===== Extracted records

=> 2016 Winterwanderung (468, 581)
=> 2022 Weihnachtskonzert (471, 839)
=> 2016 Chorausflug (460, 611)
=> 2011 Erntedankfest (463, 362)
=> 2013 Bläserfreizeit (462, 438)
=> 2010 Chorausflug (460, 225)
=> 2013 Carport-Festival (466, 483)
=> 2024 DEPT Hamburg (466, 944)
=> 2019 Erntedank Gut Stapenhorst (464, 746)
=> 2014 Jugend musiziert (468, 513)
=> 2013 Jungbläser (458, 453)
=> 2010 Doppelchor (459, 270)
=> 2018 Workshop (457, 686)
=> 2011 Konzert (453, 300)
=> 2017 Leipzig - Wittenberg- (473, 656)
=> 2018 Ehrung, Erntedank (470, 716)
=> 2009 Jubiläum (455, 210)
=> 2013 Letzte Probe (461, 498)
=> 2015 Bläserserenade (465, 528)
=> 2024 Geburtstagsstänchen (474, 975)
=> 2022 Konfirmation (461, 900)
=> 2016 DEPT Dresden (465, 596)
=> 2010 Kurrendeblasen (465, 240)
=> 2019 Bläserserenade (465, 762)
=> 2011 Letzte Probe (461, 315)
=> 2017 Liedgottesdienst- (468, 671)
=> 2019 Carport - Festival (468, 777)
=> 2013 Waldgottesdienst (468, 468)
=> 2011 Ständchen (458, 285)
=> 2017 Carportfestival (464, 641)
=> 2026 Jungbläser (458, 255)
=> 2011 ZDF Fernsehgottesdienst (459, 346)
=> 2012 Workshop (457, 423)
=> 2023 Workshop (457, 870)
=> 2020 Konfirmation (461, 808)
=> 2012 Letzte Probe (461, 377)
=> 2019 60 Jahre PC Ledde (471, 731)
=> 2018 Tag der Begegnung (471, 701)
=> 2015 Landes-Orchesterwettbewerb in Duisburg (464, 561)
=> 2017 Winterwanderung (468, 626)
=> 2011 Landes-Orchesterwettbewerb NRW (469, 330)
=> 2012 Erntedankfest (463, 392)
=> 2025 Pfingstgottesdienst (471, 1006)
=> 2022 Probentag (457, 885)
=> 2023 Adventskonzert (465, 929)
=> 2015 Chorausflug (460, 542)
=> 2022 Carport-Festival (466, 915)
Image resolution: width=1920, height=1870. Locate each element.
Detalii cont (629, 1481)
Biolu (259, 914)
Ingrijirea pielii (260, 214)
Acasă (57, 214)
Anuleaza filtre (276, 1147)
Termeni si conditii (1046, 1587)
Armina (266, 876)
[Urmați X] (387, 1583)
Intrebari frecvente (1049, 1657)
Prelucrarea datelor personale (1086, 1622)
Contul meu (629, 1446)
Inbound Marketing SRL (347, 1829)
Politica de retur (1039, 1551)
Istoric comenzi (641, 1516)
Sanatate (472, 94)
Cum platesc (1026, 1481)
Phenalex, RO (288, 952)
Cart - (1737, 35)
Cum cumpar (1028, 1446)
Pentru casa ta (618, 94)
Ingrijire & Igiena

==========

**Work order**
Each line above must be output exactly as it stands.

**Completed task**
=> 2016 Winterwanderung (468, 581)
=> 2022 Weihnachtskonzert (471, 839)
=> 2016 Chorausflug (460, 611)
=> 2011 Erntedankfest (463, 362)
=> 2013 Bläserfreizeit (462, 438)
=> 2010 Chorausflug (460, 225)
=> 2013 Carport-Festival (466, 483)
=> 2024 DEPT Hamburg (466, 944)
=> 2019 Erntedank Gut Stapenhorst (464, 746)
=> 2014 Jugend musiziert (468, 513)
=> 2013 Jungbläser (458, 453)
=> 2010 Doppelchor (459, 270)
=> 2018 Workshop (457, 686)
=> 2011 Konzert (453, 300)
=> 2017 Leipzig - Wittenberg- (473, 656)
=> 2018 Ehrung, Erntedank (470, 716)
=> 2009 Jubiläum (455, 210)
=> 2013 Letzte Probe (461, 498)
=> 2015 Bläserserenade (465, 528)
=> 2024 Geburtstagsstänchen (474, 975)
=> 2022 Konfirmation (461, 900)
=> 2016 DEPT Dresden (465, 596)
=> 2010 Kurrendeblasen (465, 240)
=> 2019 Bläserserenade (465, 762)
=> 2011 Letzte Probe (461, 315)
=> 2017 Liedgottesdienst- (468, 671)
=> 2019 Carport - Festival (468, 777)
=> 2013 Waldgottesdienst (468, 468)
=> 2011 Ständchen (458, 285)
=> 2017 Carportfestival (464, 641)
=> 2026 Jungbläser (458, 255)
=> 2011 ZDF Fernsehgottesdienst (459, 346)
=> 2012 Workshop (457, 423)
=> 2023 Workshop (457, 870)
=> 2020 Konfirmation (461, 808)
=> 2012 Letzte Probe (461, 377)
=> 2019 60 Jahre PC Ledde (471, 731)
=> 2018 Tag der Begegnung (471, 701)
=> 2015 Landes-Orchesterwettbewerb in Duisburg (464, 561)
=> 2017 Winterwanderung (468, 626)
=> 2011 Landes-Orchesterwettbewerb NRW (469, 330)
=> 2012 Erntedankfest (463, 392)
=> 2025 Pfingstgottesdienst (471, 1006)
=> 2022 Probentag (457, 885)
=> 2023 Adventskonzert (465, 929)
=> 2015 Chorausflug (460, 542)
=> 2022 Carport-Festival (466, 915)
Image resolution: width=1920, height=1870. Locate each element.
Detalii cont (629, 1481)
Biolu (259, 914)
Ingrijirea pielii (260, 214)
Acasă (57, 214)
Anuleaza filtre (276, 1147)
Termeni si conditii (1046, 1587)
Armina (266, 876)
[Urmați X] (387, 1583)
Intrebari frecvente (1049, 1657)
Prelucrarea datelor personale (1086, 1622)
Contul meu (629, 1446)
Inbound Marketing SRL (347, 1829)
Politica de retur (1039, 1551)
Istoric comenzi (641, 1516)
Sanatate (472, 94)
Cum platesc (1026, 1481)
Phenalex, RO (288, 952)
Cart - (1737, 35)
Cum cumpar (1028, 1446)
Pentru casa ta (618, 94)
Ingrijire & Igiena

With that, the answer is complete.